### Motivation:

Auto-scheduler (Ansor) uses code sketch and optimization rules to generate a 
large search space. The search space defined by Ansor has shown great 
opportunities and therefore the search quality and the search efficiency are 
determined by how we search the space.

Ansor utilizes improved cost model and task scheduler to help explore the 
search space. The cost model analyzes and finds high-performance code 
transformations in the search space and the task scheduler allocates the time 
budget to different computation graphs. However, we find serval drawbacks to 
this approach:

1. The accuracy of the cost model determines the search quality, but Ansor uses 
monolithic cost model to predict different computation graphs (subgraphs), 
resulting in an accuracy loss during tuning.

2. The task scheduler allocates most of the time budget to subgraphs with most 
improving potential (i.e., those with the highest latency). This approach works 
well at the beginning of the autotuning.

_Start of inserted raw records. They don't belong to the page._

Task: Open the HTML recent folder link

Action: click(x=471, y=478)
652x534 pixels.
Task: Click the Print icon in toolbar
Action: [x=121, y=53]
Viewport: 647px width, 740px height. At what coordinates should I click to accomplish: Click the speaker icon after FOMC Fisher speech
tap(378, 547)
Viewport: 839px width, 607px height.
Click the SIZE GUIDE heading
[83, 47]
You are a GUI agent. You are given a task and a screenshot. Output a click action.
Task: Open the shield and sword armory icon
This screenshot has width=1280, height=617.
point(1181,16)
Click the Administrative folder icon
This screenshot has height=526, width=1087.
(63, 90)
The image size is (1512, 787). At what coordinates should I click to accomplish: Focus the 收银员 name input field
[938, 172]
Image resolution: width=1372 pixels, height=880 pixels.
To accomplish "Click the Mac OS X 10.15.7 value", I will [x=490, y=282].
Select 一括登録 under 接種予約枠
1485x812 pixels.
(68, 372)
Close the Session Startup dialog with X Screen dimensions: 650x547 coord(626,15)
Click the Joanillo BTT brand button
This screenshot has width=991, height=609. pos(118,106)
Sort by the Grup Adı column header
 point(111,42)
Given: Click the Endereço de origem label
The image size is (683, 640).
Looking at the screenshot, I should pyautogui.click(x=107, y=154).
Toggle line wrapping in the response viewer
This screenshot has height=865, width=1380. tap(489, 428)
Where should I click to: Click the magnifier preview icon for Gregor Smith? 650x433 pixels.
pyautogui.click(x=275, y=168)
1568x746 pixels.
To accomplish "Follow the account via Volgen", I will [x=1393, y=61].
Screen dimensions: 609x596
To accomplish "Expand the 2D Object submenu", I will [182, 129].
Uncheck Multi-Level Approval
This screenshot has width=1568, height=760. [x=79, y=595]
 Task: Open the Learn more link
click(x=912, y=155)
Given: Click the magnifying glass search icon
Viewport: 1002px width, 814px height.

However, as the potential subgraph 
gradually reaches its peak performance with adequate time budget, other 
subgraphs have little time budget to reach its peak performance.

The search process will at the end take a dozen of hours. This motivates us to 
find better way to explore the search space.

### Solution:

We implement FamilySeer. A new search method to improve the search process of 
Ansor.
![1|510x437, 100%](upload://8tJVuC9Q7qkqbR0Ce8wT4ri5DkS.png) 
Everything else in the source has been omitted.